# Assignment group 2: Network and exploratory data analysis

## Module D _(40 pts)_ An ingredient-based recommender system
In this module we're going to build a recommender system using some recipes data and the Apriori algorithm. These data can be obtained from Kaggle:

- https://www.kaggle.com/kaggle/recipe-ingredients-dataset

and are packaged with the assignment in the following directory:

- `./data/train.json`

In [1]:
#Libraries in use:
from pprint import pprint
from collections import Counter
import json
from itertools import combinations

__D1.__ _(2 pts)_ To start, load the recipe data from `json` format and print the first 5 recipes.

In [2]:
with open('data/train.json', 'r') as f:
    recipes = json.load(f)
pprint(recipes[:5])
print(len(recipes))
#it is a list of dictionaries with cuisines names, ids and ingredients and it has 39774 recipes"

- - - -

Stated exercise 1: For the recipe recommender assignment, say whether each statement agrees with it. Answer yes or no for each, and quote the deciding words. (a) The recipe data can be obtained from Kaggle. (b) Task D1 asks for the first 10 recipes to be printed. (c) The recommender system is built with the Apriori algorithm.
Stated exercise 2: Carry the recipe recommender assignment forward from its last line.

Supplied material:
- - - -

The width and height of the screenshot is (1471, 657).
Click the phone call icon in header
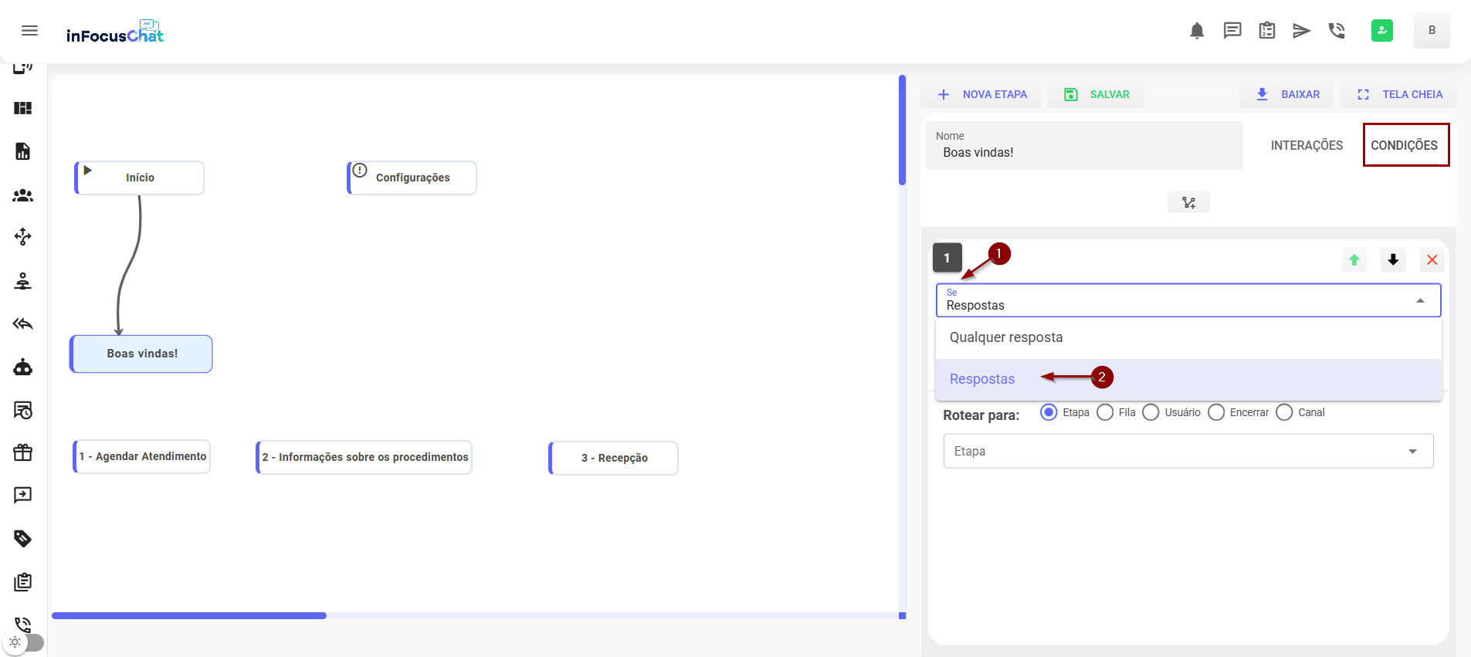click(x=1337, y=31)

- - - -

Exercise response 1:
(a) Yes: "These data can be obtained from Kaggle"
(b) No: "print the first 5 recipes"
(c) Yes: "using some recipes data and the Apriori algorithm"

Exercise response 2:
[{'cuisine': 'greek',
  'id': 10259,
  'ingredients': ['romaine lettuce',
                  'black olives',
                  'grape tomatoes',
                  'garlic',
                  'pepper',
                  'purple onion',
                  'seasoning',
                  'garbanzo beans',
                  'feta cheese crumbles']},
 {'cuisine': 'southern_us',
  'id': 25693,
  'ingredients': ['plain flour',
                  'ground pepper',
                  'salt',
                  'tomatoes',
                  'ground black pepper',
                  'thyme',
                  'eggs',
                  'green tomatoes',
                  'yellow corn meal',
                  'milk',
                  'vegetable oil']},
 {'cuisine': 'filipino',
  'id': 20130,
  'ingredients': ['eggs',
                  'pepper',
                  'salt',
                  'mayonaise',
                  'cooking oil',
                  'green chilies',
                  'grilled chicken bre

__D2.__ _(5 pts)_ Next, `from collections import Counter` to write a function called `count_items(recipes)` that counts up the number of recipes that include each `ingredient`, storing each in the counter as a single-element tuple (for downstream convienience), i.e., incrementing like `counts[tuple([ingredient])] +=1`. 

When complete, exhibit this functions utility in application to the `recipes` loaded in __D1__ and print the number of 'candidates' in the output.

In [3]:
CUISINE = tuple(tuple(recipe['ingredients']) for recipe in recipes)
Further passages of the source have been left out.